The only really surprising thing about the number of migrants claiming benefits in Britain is that the figure is so low. Even more cheering is that a mere 2 per cent of the claims are illegal. Out of 370,000 recipients, fewer than 7,500 are bogus – hardly more than a distant statistical murmur in the context of the 5.5 million people supported by the state. But if the numbers themselves are not shocking, their misrepresentation both by Government ministers and parts of the media most certainly is.

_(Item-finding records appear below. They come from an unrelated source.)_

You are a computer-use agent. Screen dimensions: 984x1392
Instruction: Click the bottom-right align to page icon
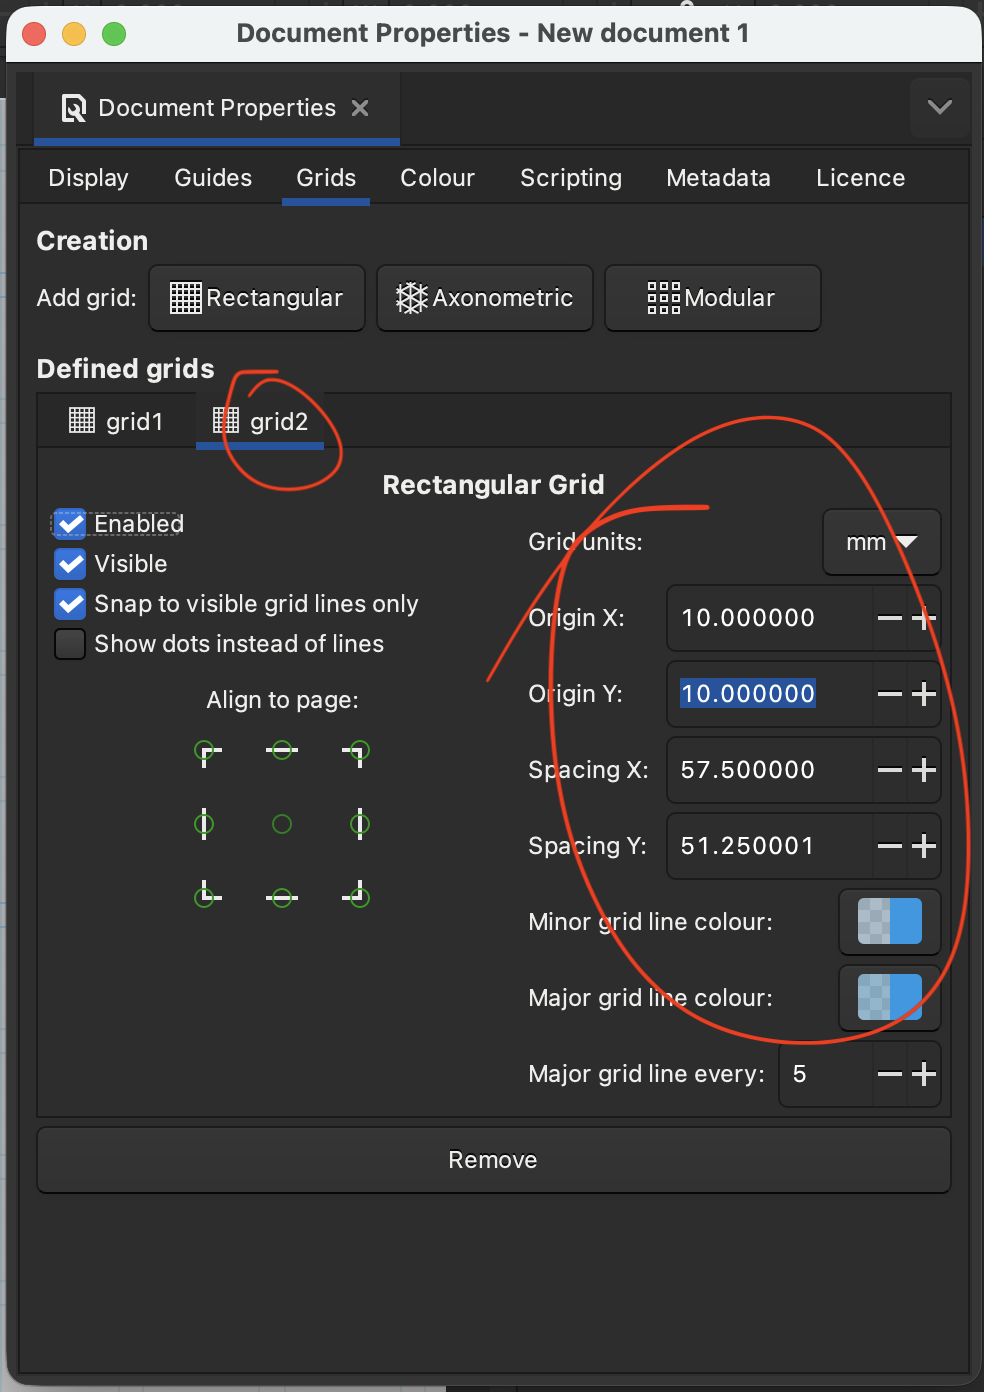click(x=358, y=897)
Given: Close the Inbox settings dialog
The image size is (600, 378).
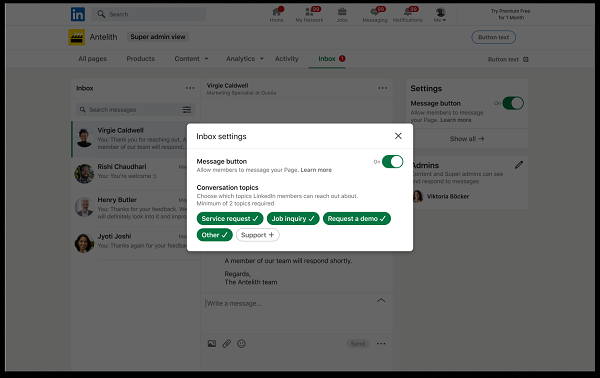Looking at the screenshot, I should pos(398,136).
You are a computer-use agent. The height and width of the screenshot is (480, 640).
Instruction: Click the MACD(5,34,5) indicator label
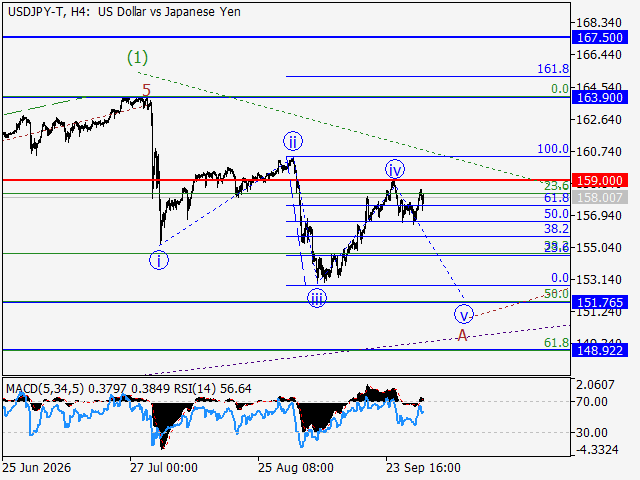point(45,389)
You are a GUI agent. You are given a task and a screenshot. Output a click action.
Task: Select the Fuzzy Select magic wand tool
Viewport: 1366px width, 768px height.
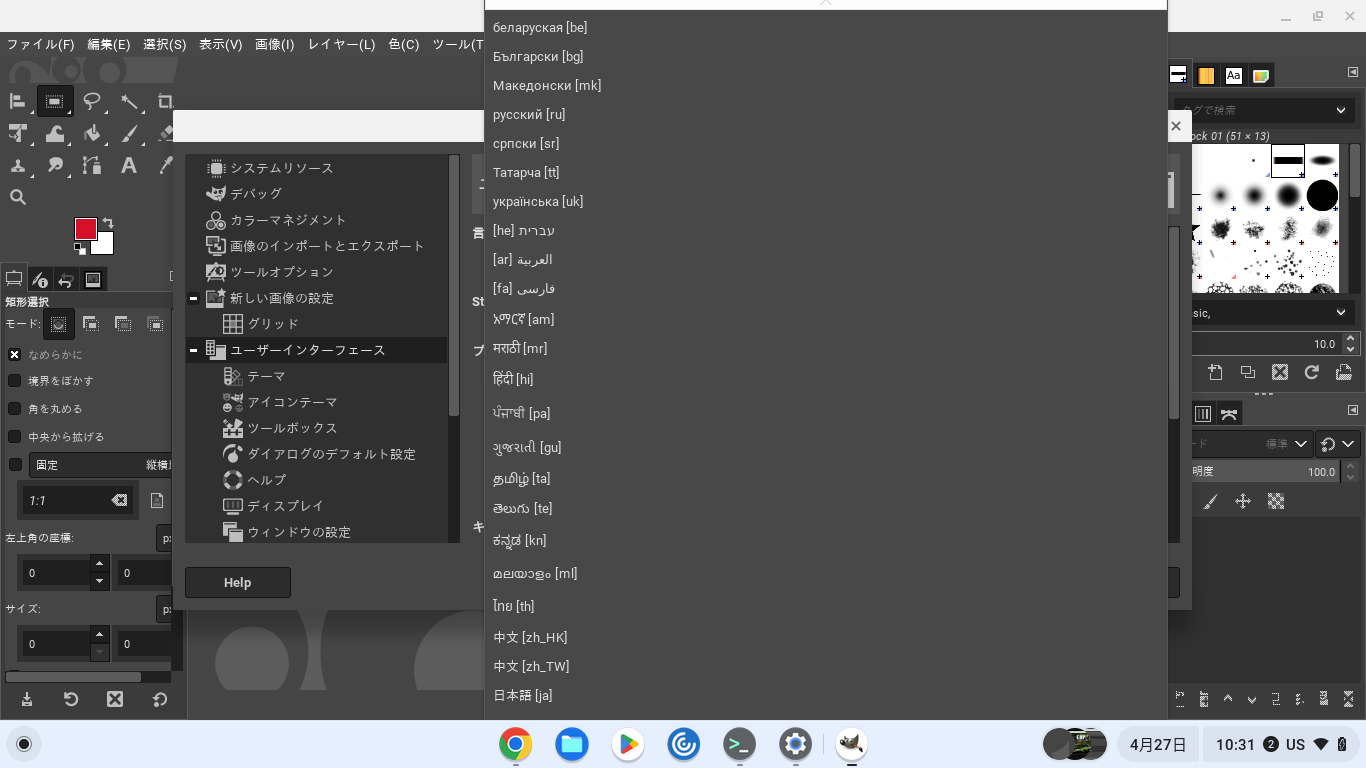click(129, 101)
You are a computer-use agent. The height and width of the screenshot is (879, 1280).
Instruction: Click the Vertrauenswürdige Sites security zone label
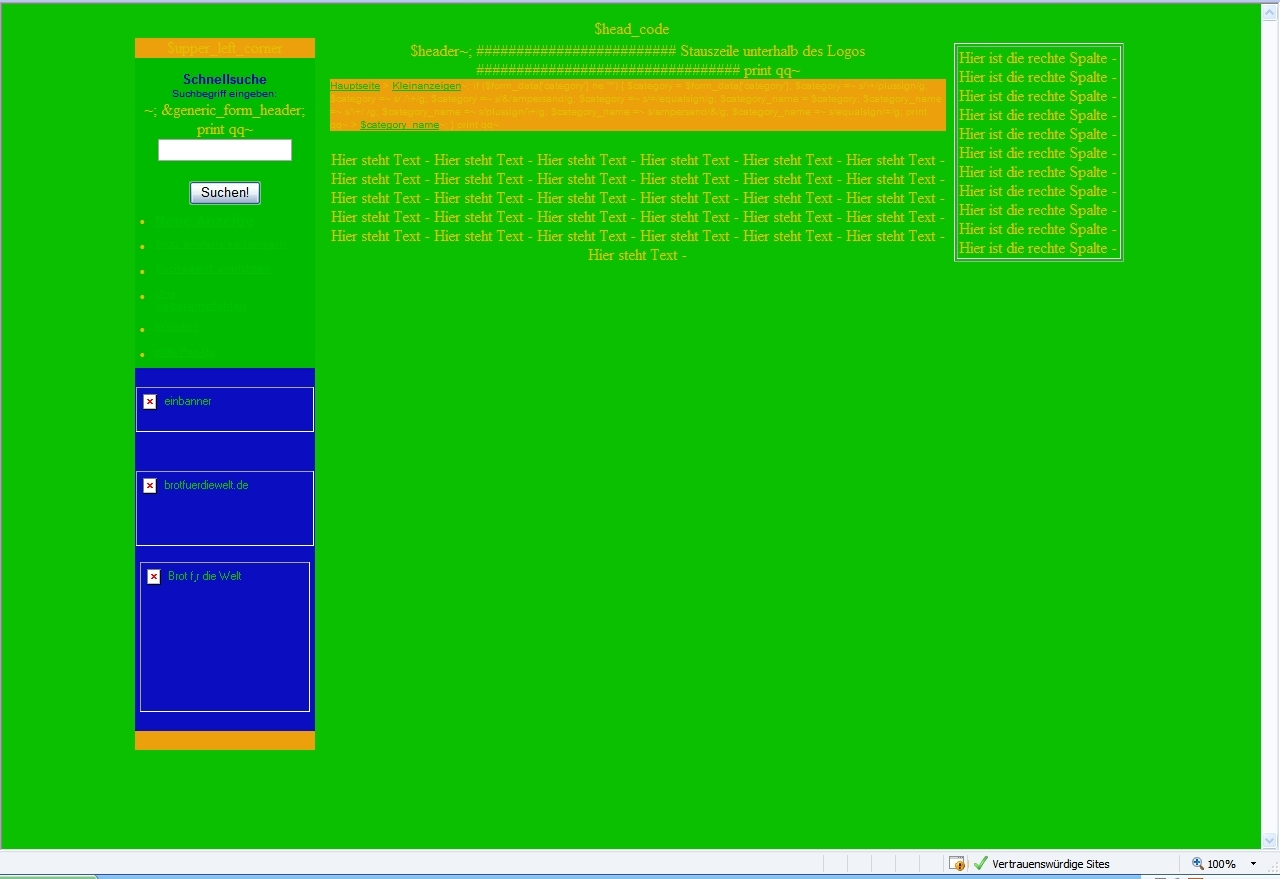(1050, 864)
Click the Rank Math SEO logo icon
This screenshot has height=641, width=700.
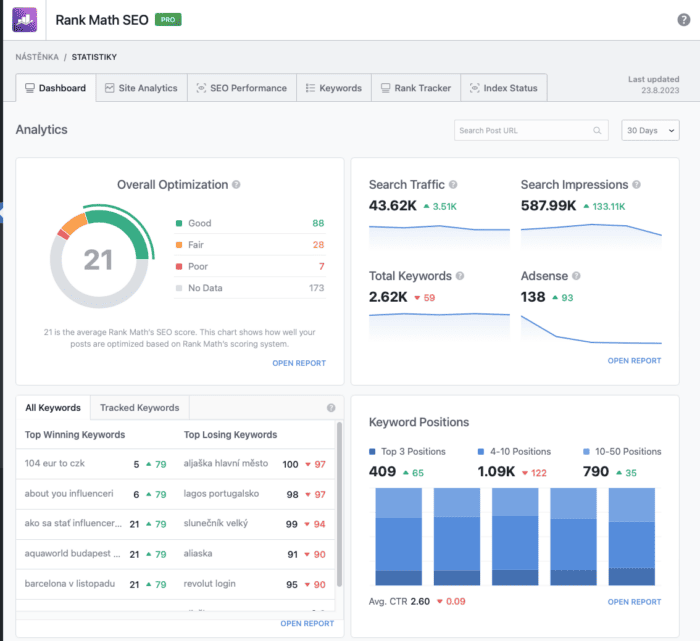tap(25, 19)
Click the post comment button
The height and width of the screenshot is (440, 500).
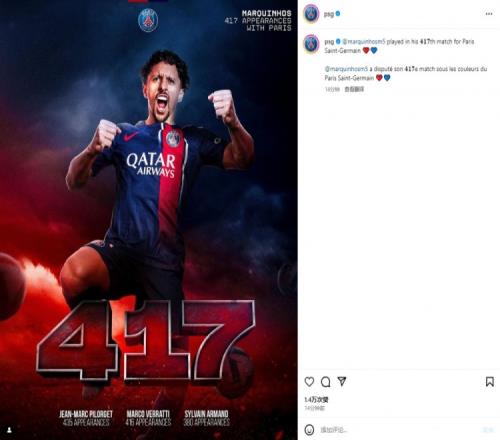point(488,430)
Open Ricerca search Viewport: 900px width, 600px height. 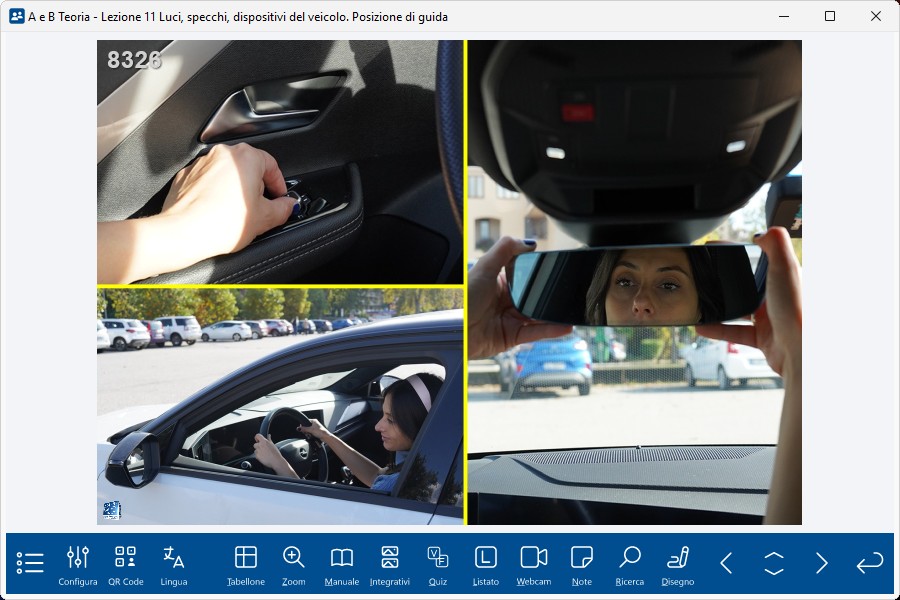(x=630, y=565)
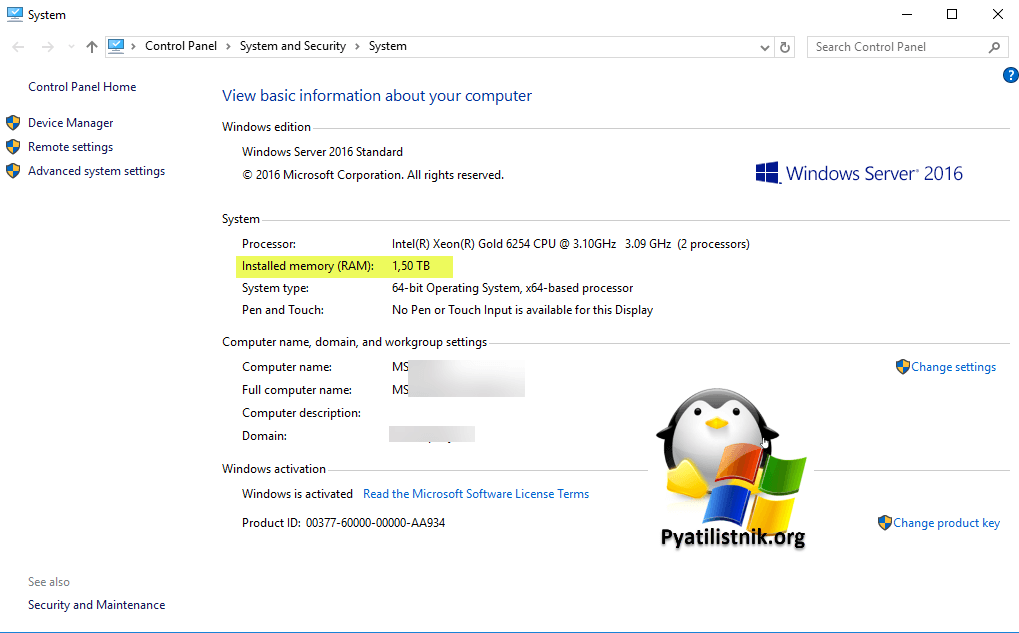Screen dimensions: 1019x633
Task: Refresh the System page
Action: (785, 47)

To be clear, the vast majority of the foreign nationals receiving benefits in Britain are wholly within their rights to do so. More than half are people who have since taken citizenship; almost all have come here legally, worked, paid taxes and are now entitled to support. Listen to the Employment Minister, however, and one could be forgiven for concluding otherwise.
Chris Grayling released his newly crunched numbers to the Daily Telegraph accompanied by an opinion piece portentously stressing that he will check every migrant claimant's entitlement. He denies that giving such prominence to so tiny a problem is scaremongering. It is a matter of credibility, the minister says; he must be able to "look people in the eye" and assure them that they can have confidence in the immigration system.
Mr Grayling should be ashamed of such disingenuousness. Of course the Government should apply statistical rigour to immigration and welfare numbers. Of course it should clamp down on benefit fraud of any kind. But to skew reporting of so proportionately negligible a number for a roar of approval from Britain's overdeveloped anti-immigration lobby is as irresponsible as it is inexcusable.
In fact, Mr Grayling's figures wholly debunk the myth of migrants descending on Britain en masse to milk an overgenerous welfare state. But rather than focus on the more pressing question of the millions of British people claiming benefits – legitimately or not – the minister segues straight to efforts to prevent the very "benefits tourism" his researches reveal as a fallacy. After such a display, it is a wonder he can look anyone in the eye at all.
Neither is Mr Grayling the only member of the Government to be taking an objectionable tone on immigration. David Cameron has talked of "discomfort and disjointedness" in local communities, a dog whistle to the Tory right branded by Vince Cable as risking "inflaming extremism". To little avail. Iain Duncan Smith has called for British businesses to hire British workers (a move which, taken literally, would break European law). Meanwhile, Immigration Minister Damian Green talks up plans to slash net migration, causing anxiety to companies that need to fill jobs that Britons are either unwilling or unable to undertake.
More alarming still is the lack of response from the Opposition. Mr Grayling and Mr Green claim that Labour "should be embarrassed" by the mess it made of immigration. Labour should be more embarrassed not to have been on the radio yesterday morning refuting the Government's erroneous spin. Indeed, the Opposition is woefully undecided on the whole subject of immigration. And the Liberal Democrats are little better. Aside from Mr Cable's single broadside, Nick Clegg's party has been almost entirely silent on the subject.
With the economic outlook darkening, and the issue of immigration rising back up the agenda, such reticence cannot continue. Without decent opposition, the unashamedly xenophobic anti-immigration lobby will lead the debate on its own over-simplified terms. It is up to all who would defend Britain as an open society to stand in their way.